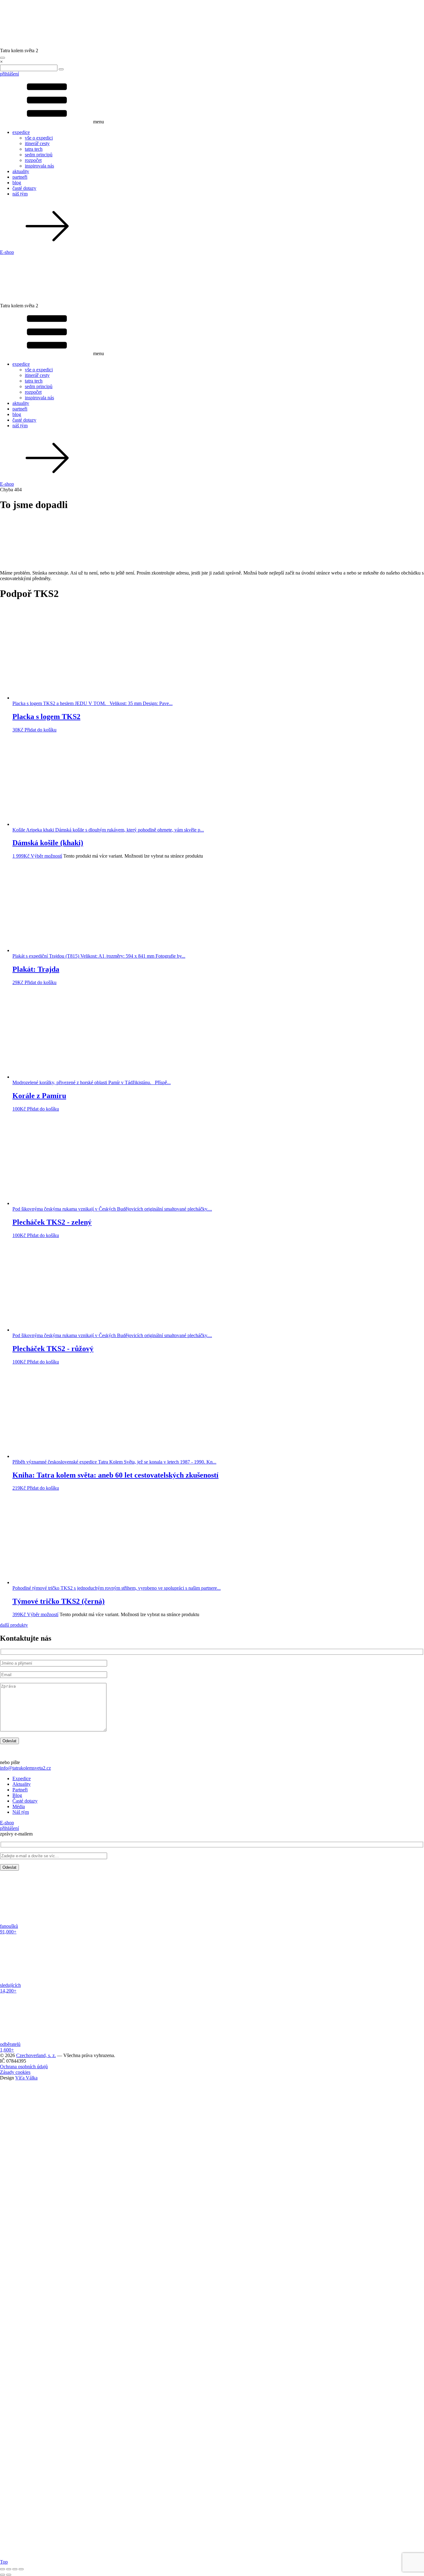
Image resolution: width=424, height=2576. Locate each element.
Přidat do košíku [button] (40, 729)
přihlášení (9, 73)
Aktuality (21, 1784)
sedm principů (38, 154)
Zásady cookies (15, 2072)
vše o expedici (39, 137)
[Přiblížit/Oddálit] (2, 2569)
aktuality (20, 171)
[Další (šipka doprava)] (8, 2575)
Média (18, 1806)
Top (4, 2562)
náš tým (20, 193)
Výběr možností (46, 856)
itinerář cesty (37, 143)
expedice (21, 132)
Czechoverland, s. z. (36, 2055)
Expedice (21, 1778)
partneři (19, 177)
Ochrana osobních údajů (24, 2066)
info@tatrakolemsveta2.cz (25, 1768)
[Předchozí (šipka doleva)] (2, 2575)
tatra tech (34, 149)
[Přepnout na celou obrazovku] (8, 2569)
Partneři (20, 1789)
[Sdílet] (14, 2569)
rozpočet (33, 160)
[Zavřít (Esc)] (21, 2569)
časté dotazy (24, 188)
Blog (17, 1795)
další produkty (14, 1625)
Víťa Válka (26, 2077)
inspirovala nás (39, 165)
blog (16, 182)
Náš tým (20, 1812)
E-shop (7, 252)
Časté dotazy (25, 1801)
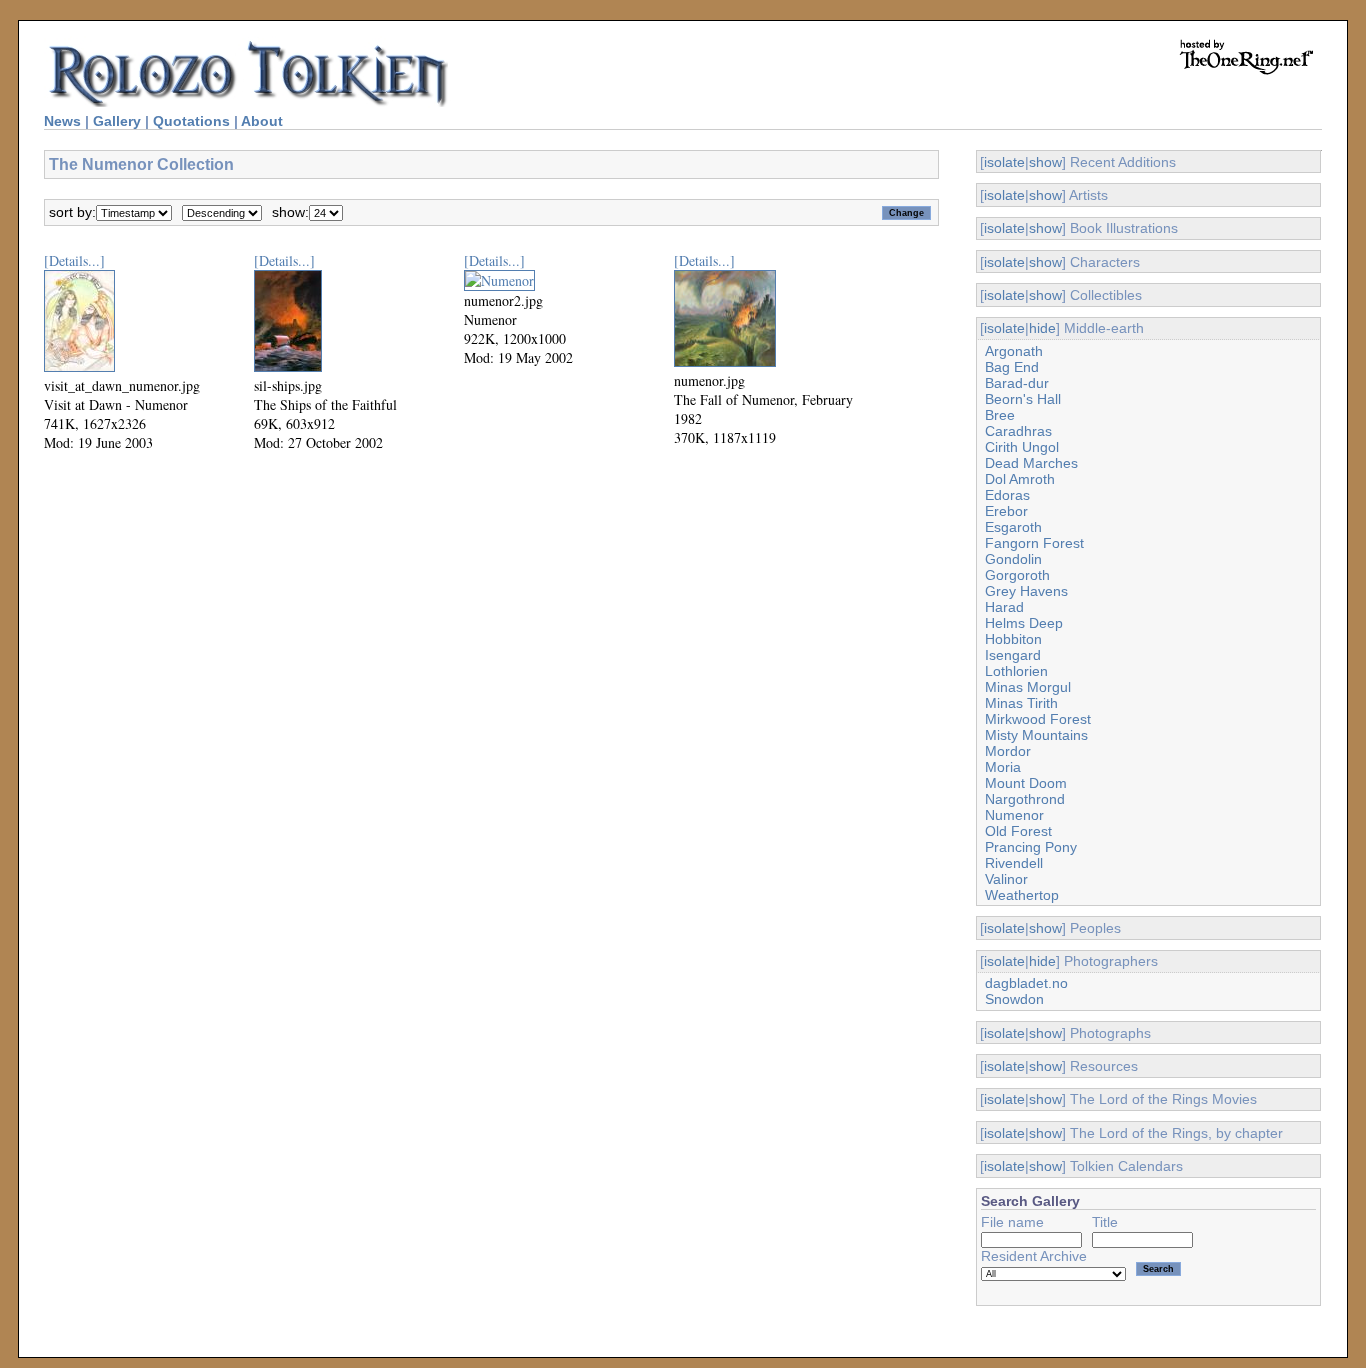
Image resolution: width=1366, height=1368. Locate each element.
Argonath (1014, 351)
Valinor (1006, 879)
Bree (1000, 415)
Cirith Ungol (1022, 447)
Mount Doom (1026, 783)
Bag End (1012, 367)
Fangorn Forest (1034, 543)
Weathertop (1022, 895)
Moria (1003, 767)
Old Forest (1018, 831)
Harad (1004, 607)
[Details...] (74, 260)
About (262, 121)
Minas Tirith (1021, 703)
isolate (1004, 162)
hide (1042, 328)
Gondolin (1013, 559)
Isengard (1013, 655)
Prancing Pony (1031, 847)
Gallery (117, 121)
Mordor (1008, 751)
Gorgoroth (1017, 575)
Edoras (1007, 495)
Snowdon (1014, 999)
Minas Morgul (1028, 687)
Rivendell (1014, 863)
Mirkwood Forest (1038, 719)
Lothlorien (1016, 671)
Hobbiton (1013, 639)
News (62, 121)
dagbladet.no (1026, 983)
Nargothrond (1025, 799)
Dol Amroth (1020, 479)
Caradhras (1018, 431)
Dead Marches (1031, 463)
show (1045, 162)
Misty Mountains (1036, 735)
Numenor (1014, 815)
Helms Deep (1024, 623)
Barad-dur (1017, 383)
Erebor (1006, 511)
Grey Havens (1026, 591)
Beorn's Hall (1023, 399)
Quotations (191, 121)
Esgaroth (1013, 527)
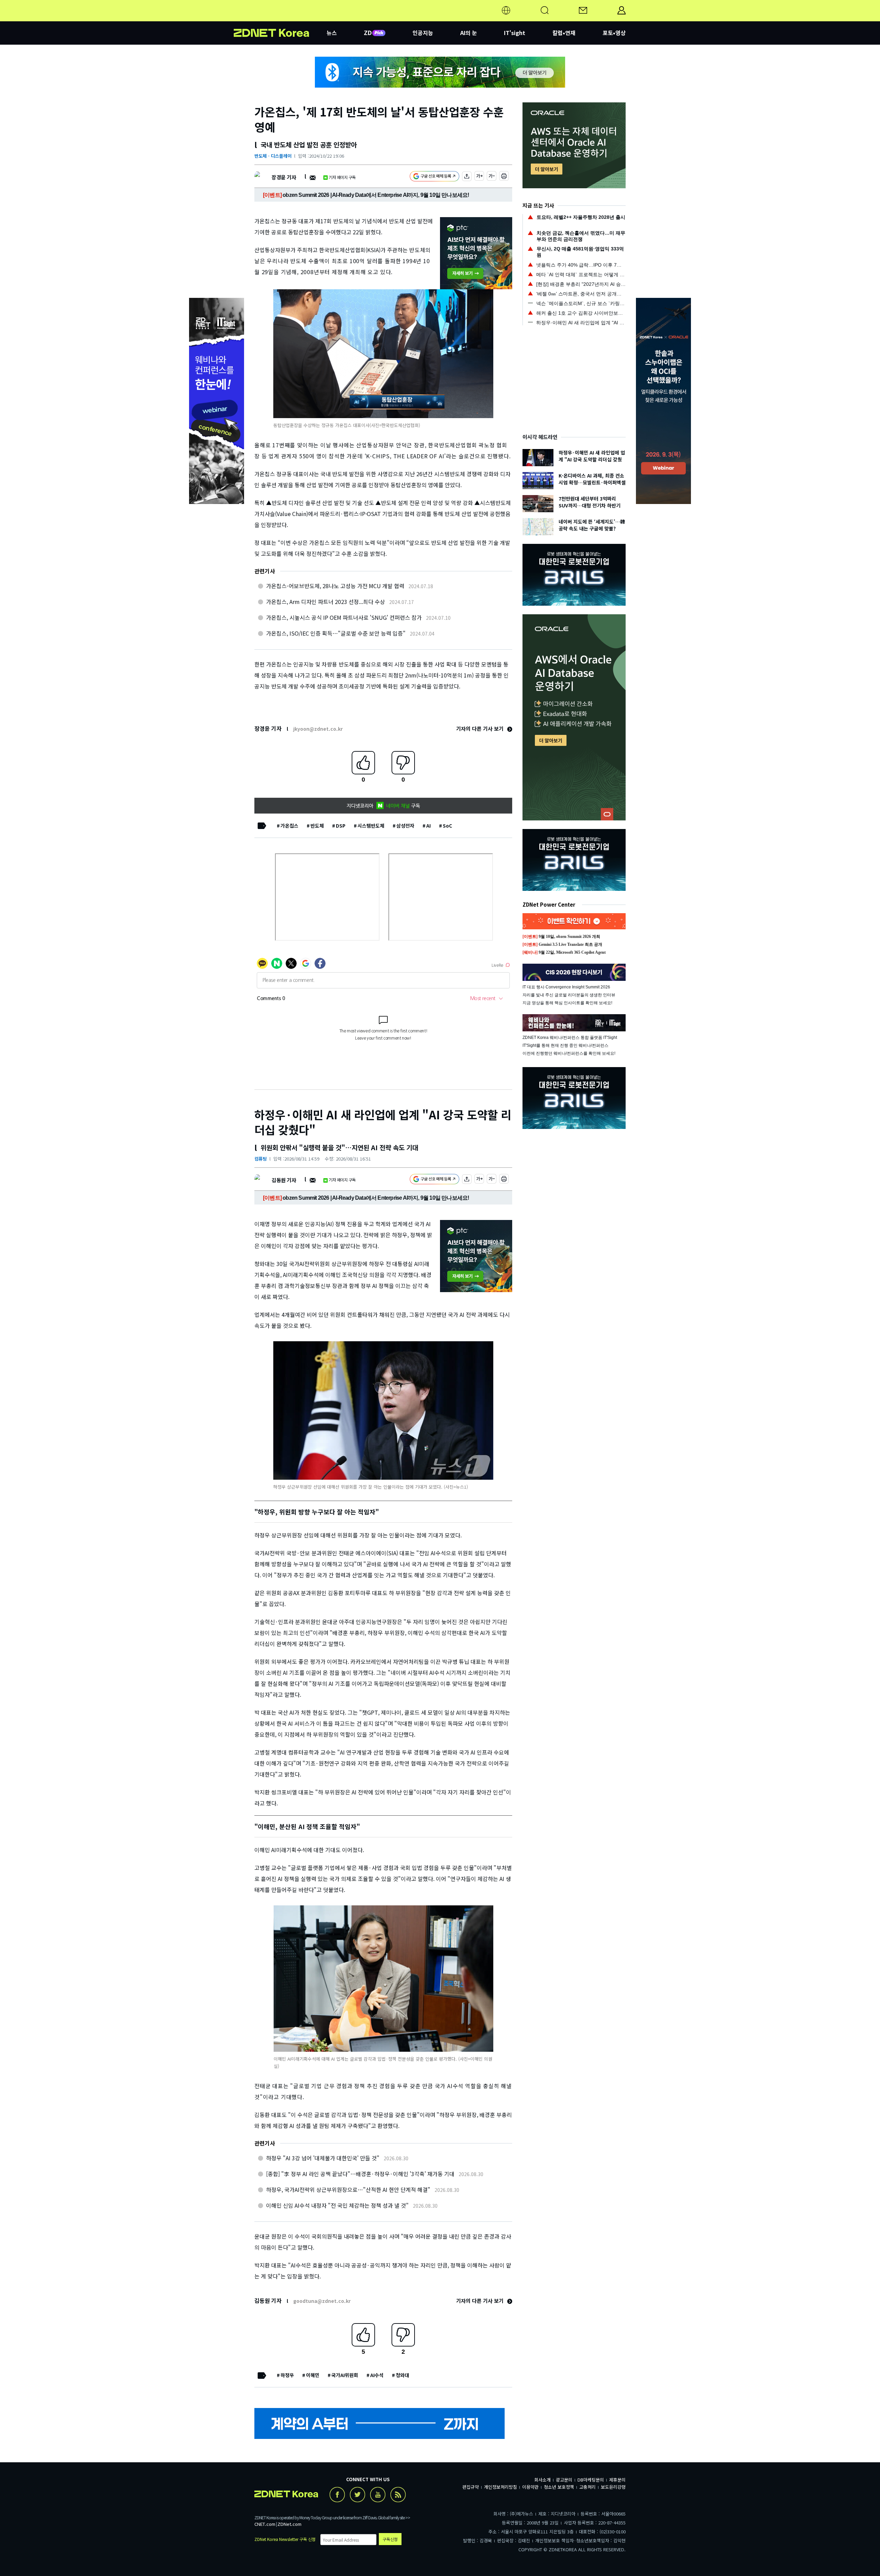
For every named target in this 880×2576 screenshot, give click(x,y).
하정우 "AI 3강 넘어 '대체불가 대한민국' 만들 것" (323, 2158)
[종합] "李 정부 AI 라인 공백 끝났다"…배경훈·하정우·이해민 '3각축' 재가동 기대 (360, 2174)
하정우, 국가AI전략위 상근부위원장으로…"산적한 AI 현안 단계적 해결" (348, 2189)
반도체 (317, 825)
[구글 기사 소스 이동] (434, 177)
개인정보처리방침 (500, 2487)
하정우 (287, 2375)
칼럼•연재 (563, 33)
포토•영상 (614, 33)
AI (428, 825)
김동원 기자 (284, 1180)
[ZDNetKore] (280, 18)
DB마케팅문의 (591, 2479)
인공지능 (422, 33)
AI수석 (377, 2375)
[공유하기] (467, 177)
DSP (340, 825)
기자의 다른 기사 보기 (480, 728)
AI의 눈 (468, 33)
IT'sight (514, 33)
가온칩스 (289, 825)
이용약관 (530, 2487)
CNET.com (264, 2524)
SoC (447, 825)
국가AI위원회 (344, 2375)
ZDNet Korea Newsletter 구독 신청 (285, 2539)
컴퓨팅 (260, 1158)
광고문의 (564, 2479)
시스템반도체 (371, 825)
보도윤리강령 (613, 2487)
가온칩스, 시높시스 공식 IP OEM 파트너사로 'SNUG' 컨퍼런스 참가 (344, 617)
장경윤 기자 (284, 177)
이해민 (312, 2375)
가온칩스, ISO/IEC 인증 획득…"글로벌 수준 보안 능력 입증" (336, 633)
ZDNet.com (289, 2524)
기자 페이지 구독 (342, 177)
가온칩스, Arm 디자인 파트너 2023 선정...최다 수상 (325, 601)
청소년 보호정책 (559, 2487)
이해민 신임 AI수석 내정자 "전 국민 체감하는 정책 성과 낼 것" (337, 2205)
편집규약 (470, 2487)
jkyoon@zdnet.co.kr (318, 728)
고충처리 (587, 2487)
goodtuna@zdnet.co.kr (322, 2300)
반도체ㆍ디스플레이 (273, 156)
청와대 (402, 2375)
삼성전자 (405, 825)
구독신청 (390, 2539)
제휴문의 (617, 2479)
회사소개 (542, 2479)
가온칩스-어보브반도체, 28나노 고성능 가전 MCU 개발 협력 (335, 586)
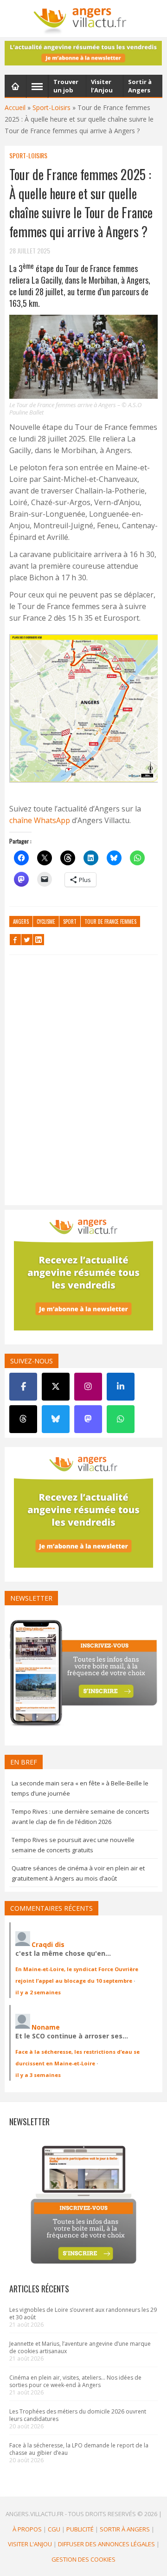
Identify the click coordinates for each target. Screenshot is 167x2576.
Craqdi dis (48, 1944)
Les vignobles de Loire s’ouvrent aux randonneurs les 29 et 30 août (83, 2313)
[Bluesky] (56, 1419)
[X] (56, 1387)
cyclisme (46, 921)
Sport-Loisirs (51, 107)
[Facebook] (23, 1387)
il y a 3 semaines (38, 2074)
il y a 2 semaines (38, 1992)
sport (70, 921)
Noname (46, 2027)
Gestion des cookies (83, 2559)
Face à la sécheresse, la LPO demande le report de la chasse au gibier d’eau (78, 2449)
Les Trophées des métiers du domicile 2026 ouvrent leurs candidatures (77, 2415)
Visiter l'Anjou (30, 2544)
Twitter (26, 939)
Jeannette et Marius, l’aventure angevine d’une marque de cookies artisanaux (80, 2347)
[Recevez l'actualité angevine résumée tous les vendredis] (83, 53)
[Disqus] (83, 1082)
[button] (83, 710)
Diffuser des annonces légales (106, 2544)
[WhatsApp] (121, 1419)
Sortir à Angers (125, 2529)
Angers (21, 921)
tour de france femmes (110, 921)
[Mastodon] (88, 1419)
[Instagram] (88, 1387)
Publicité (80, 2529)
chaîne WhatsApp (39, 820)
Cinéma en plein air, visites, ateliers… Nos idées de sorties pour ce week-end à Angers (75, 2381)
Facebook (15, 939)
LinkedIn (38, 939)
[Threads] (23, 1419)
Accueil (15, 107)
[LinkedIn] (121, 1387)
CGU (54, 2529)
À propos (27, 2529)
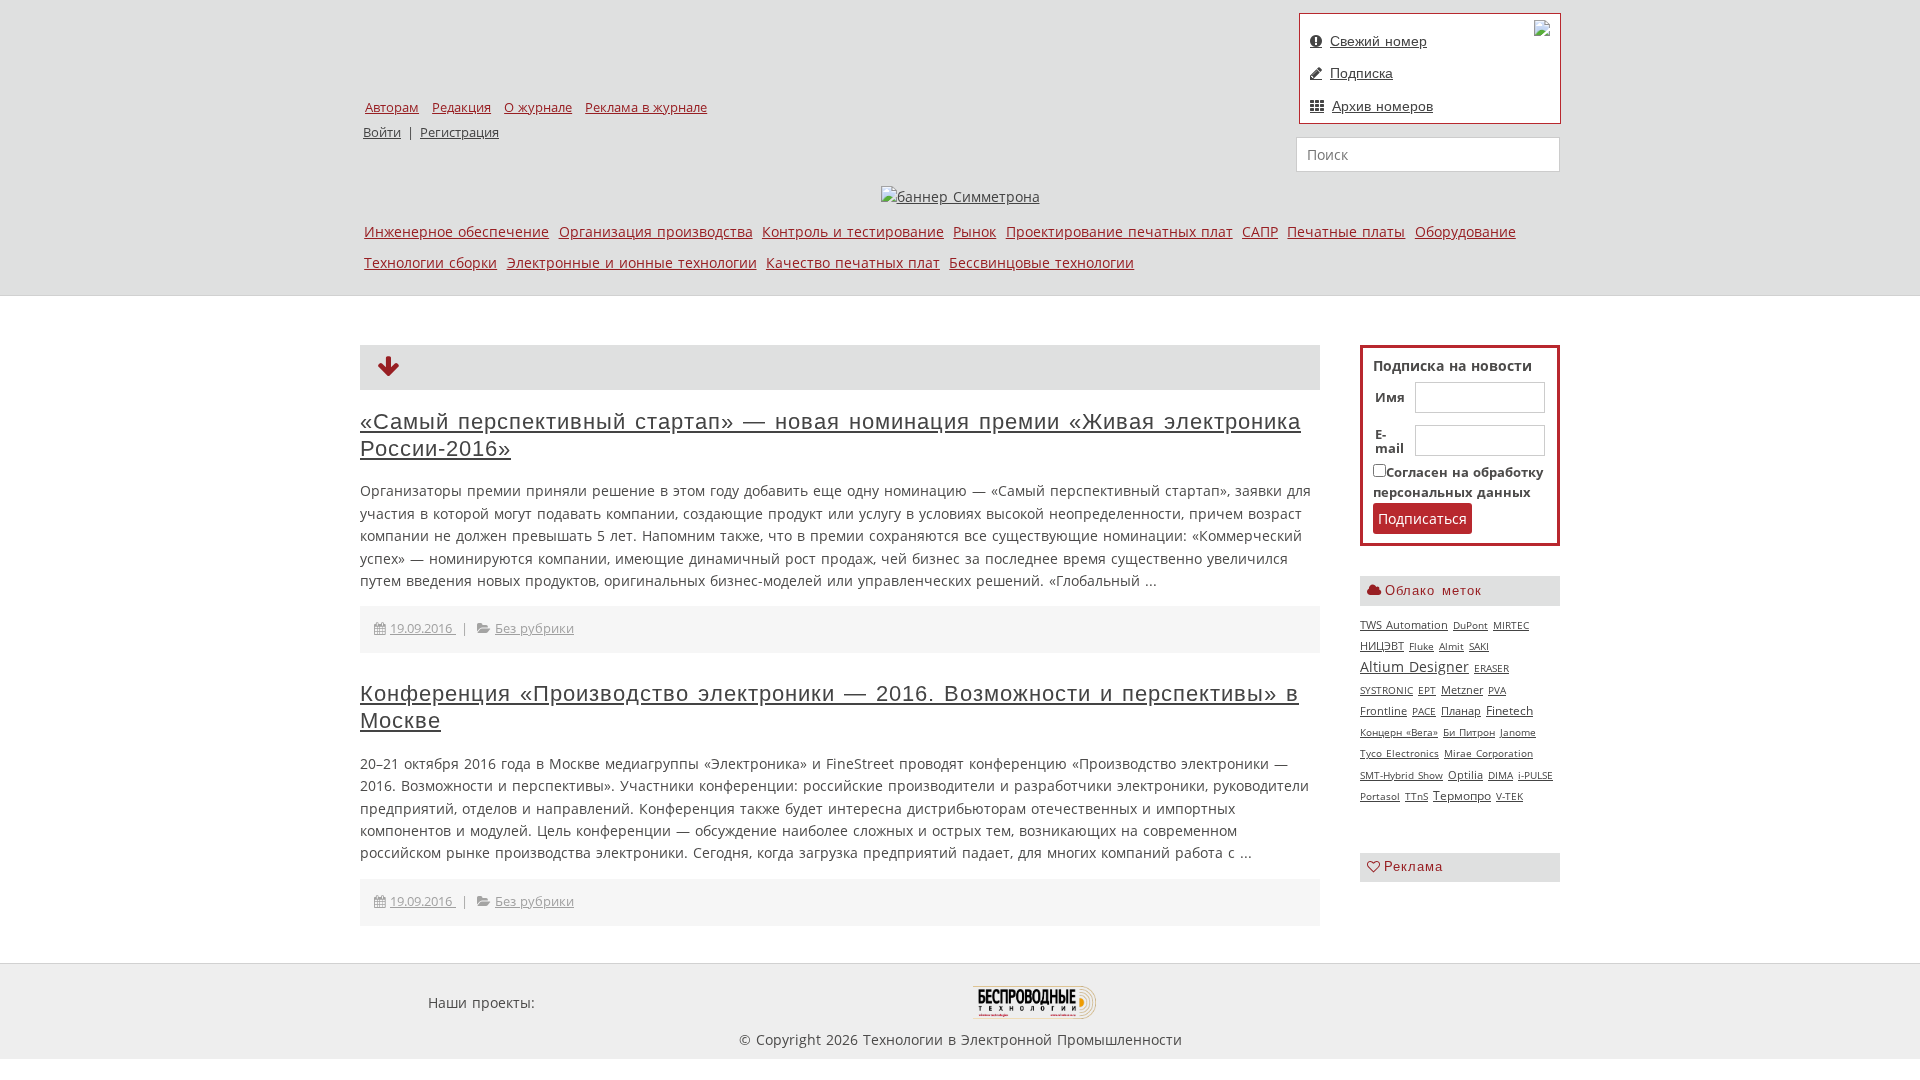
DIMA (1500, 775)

▸ **Instructions to follow**
Look over the entries for "click", then copy every line that includes that string.

▸ **Worked solution**
For every named target in this 880×2576 screenshot, give click(x,y).
Identify the click coordinates for each target. Screenshot is 167x2576.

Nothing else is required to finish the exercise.